By Star-Advertiser news services


LONDON >> Yahoo Inc. said it is investigating reports of a security breach that may have exposed nearly half a million users’ email addresses and passwords.

The company said it was looking into “claims of a compromise of Yahoo! user IDs” but did not disclose the size of the reported breach or how it may have happened. Yahoo’s Head of U.K. Consumer PR Caroline MacLeod-Smith said that she couldn’t immediately provide any more detail on the breach “as we are still investigating it.”

Reuters and technology news websites including CNET, Ars Technica, and Mashable cited hackers calling themselves the D33D Company as claiming responsibility for the attack, adding that data posted to the group’s website carried more than 453,000 login credentials from an unidentified Yahoo subdomain.

The little-known group was quoted as saying that they had stolen the passwords using an SQL injection — the name given to a commonly-used attack in which hackers use rogue commands to extract data from vulnerable websites. 

“We hope that the parties responsible for managing the security of this subdomain will take this as a wake-up call,” the group was quoted as saying.

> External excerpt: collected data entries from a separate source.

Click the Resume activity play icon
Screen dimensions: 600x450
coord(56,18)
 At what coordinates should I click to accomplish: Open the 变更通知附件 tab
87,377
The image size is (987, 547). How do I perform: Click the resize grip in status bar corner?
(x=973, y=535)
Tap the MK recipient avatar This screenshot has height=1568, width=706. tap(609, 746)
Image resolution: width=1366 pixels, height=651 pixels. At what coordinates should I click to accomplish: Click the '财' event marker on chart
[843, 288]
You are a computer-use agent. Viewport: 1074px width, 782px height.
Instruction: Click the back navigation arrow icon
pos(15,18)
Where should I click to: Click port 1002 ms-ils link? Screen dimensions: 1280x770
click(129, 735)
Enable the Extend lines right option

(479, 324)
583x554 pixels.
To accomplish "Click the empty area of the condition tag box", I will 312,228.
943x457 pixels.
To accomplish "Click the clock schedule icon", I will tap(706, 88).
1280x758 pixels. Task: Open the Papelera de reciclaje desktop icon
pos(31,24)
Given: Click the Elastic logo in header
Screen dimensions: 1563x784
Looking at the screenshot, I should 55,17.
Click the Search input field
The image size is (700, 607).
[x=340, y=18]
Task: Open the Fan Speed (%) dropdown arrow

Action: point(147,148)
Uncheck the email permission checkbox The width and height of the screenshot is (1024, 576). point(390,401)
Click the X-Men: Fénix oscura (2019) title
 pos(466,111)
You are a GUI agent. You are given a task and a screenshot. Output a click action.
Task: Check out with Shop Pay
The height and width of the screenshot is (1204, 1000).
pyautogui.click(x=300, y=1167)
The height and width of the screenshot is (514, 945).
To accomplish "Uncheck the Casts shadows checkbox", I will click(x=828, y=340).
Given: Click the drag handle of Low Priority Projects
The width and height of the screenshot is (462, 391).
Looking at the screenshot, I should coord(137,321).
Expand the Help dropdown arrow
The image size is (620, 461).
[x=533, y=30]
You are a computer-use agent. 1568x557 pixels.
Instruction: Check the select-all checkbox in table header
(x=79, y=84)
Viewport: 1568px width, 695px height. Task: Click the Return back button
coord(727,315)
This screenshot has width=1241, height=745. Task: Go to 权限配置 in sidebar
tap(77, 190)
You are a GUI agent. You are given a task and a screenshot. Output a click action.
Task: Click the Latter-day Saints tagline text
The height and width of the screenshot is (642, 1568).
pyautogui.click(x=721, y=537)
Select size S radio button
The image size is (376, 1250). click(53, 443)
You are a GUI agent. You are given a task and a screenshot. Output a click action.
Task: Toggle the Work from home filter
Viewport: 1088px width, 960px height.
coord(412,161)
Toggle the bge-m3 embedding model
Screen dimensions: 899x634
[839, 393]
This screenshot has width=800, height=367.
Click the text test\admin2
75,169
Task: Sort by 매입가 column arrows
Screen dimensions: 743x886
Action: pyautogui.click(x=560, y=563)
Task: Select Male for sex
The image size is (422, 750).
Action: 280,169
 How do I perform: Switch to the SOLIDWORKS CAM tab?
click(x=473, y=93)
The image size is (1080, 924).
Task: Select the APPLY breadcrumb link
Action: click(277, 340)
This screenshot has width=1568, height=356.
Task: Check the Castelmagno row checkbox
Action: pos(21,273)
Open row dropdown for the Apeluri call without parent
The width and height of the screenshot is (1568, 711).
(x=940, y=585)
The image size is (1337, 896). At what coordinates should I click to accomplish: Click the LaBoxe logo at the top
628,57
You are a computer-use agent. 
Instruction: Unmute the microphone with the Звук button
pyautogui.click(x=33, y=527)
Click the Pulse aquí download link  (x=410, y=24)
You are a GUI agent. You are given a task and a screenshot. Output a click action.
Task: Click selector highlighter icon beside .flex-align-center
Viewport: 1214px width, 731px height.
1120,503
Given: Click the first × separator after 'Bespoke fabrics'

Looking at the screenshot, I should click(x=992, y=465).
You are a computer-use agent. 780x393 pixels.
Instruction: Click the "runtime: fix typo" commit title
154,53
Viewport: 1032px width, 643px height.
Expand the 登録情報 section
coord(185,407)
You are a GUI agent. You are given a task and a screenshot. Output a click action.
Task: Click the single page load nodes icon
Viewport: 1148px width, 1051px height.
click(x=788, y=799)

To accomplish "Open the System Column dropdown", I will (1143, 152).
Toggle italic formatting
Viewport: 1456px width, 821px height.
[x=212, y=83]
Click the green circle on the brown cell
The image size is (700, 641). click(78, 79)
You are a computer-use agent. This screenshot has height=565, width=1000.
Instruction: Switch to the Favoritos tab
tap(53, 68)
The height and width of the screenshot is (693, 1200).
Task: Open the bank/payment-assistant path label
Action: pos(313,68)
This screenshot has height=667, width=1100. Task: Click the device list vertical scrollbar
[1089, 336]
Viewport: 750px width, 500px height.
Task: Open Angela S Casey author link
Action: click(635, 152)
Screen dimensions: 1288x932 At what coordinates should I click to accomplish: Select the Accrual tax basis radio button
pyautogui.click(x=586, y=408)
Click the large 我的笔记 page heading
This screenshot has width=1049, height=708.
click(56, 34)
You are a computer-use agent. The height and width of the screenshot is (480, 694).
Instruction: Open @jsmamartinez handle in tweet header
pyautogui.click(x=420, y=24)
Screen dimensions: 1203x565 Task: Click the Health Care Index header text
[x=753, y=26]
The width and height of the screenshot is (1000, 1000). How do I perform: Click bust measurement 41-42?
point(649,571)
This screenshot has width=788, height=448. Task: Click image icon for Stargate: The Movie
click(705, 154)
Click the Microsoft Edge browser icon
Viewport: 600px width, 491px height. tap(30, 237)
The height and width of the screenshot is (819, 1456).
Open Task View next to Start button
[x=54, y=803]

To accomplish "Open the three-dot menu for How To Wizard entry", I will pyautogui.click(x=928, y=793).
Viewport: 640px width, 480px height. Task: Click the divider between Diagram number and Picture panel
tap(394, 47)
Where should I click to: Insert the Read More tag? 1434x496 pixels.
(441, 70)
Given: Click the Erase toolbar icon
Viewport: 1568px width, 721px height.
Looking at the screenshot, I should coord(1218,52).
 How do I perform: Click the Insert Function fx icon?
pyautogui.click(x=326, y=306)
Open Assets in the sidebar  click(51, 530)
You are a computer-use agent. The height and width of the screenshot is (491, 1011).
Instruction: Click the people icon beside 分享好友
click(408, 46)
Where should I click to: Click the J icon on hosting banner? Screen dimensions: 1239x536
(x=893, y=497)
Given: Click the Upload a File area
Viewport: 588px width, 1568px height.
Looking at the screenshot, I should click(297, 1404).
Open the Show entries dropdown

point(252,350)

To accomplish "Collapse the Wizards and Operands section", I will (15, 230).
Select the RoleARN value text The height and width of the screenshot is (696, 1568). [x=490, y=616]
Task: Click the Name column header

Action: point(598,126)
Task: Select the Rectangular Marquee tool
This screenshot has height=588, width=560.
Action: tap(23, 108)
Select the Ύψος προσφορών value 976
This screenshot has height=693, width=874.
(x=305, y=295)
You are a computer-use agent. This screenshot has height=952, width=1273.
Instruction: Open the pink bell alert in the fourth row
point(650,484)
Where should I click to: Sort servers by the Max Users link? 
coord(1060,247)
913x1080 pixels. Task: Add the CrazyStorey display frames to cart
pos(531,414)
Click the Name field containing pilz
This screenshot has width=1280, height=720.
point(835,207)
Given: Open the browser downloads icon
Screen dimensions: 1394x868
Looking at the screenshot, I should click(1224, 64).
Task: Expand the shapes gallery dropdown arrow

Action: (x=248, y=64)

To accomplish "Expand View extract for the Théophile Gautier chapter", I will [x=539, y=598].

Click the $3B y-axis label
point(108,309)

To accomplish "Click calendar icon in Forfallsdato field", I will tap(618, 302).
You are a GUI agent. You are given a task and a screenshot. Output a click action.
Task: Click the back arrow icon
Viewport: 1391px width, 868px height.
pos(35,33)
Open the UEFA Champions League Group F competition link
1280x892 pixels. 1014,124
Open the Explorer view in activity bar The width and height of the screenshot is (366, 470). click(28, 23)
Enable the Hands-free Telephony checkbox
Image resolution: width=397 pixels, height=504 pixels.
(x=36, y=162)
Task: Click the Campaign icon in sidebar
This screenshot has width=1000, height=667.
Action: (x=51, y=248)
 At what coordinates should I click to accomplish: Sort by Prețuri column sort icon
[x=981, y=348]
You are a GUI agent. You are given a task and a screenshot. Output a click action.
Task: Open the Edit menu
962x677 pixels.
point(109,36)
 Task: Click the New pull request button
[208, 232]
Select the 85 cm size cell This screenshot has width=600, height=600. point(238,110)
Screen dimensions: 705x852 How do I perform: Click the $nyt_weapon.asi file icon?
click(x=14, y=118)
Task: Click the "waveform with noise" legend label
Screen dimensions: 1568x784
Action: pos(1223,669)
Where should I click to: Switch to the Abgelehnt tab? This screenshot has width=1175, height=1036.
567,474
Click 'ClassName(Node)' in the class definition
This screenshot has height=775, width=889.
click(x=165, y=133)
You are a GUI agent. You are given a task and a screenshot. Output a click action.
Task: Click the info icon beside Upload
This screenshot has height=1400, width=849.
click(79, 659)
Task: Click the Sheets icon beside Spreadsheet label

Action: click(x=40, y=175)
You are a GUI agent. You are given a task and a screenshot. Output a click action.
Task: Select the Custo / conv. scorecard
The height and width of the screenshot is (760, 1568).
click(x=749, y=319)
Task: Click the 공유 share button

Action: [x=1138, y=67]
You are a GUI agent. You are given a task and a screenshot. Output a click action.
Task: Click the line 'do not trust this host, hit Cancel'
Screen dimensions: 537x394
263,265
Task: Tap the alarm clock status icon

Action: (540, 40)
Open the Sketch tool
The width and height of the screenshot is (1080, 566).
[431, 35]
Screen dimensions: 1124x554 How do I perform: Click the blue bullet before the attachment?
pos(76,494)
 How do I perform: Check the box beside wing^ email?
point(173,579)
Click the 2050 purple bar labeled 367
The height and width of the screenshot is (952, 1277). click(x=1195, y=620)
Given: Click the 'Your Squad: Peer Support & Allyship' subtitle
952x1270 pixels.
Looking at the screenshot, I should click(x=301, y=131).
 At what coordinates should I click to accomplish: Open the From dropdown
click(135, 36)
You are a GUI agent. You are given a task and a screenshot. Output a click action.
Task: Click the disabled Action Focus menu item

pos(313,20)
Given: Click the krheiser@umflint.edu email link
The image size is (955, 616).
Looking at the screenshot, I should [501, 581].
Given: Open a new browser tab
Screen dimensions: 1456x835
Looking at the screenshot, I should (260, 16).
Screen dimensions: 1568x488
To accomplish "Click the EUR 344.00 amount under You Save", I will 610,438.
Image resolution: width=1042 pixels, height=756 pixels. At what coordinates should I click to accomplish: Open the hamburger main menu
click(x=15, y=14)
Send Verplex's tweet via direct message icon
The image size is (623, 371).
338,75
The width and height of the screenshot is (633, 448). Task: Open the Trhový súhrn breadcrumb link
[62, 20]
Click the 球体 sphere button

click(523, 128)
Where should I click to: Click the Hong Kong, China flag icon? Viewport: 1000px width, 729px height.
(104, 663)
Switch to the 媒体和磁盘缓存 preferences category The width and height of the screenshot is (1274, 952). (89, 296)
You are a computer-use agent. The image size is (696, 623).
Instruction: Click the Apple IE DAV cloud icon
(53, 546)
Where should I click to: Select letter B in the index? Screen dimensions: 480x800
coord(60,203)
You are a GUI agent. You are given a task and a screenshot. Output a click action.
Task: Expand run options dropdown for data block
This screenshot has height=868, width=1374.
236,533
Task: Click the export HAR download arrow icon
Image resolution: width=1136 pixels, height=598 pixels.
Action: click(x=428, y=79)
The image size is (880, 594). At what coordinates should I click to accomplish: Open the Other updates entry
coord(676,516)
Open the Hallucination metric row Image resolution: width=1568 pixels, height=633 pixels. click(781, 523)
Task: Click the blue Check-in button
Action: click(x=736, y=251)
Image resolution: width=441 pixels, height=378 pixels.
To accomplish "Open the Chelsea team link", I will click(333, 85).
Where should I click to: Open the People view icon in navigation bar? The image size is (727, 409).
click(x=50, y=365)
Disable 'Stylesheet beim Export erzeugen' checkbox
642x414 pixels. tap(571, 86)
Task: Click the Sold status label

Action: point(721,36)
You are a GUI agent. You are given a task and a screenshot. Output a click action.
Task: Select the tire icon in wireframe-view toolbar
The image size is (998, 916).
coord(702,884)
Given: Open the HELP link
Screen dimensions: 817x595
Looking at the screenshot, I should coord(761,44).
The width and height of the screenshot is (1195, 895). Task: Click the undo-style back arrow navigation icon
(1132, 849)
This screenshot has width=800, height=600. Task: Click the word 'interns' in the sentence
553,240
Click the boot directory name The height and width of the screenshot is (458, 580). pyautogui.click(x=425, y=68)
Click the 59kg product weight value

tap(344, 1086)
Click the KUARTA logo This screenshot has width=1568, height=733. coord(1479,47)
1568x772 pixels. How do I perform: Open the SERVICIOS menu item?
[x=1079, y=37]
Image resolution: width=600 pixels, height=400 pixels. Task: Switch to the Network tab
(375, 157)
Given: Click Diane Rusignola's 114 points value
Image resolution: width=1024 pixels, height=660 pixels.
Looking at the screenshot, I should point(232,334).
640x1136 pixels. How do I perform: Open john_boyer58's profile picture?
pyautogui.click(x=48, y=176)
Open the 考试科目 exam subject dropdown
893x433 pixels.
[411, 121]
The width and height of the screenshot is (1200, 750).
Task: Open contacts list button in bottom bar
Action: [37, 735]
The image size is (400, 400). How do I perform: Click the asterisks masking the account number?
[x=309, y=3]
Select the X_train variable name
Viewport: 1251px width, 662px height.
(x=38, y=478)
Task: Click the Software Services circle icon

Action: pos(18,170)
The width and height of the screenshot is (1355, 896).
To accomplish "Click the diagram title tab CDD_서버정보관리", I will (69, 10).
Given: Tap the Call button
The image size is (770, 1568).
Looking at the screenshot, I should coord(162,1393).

A Ukraine-registered website associated with D33D Company appeared to be unreachable Thursday; an email address and a phone number attributed to the site’s registrant appeared to be invalid.

The Yahoo e-mail accounts of at least 10 foreign journalists based in China and Taiwan were hacked in March 2010, according to Reporters Without Borders, a Paris-based press freedom group. Yahoo said in an e-mailed statement in response to the breach that it “condemns all cyber attacks regardless of origin or purpose.”

Google Inc. said in January 2010 that it was one of at least 20 companies targeted in a “highly sophisticated” computer attack directed at e-mail accounts of human rights activists. That month, Yahoo was targeted by a Chinese attack similar to the one that affected Google, according to a person familiar with the matter.

Yahoo dropped 1.3 percent to $15.60 at 10:27 a.m. in New York. The shares had declined 2 percent this year through yesterday.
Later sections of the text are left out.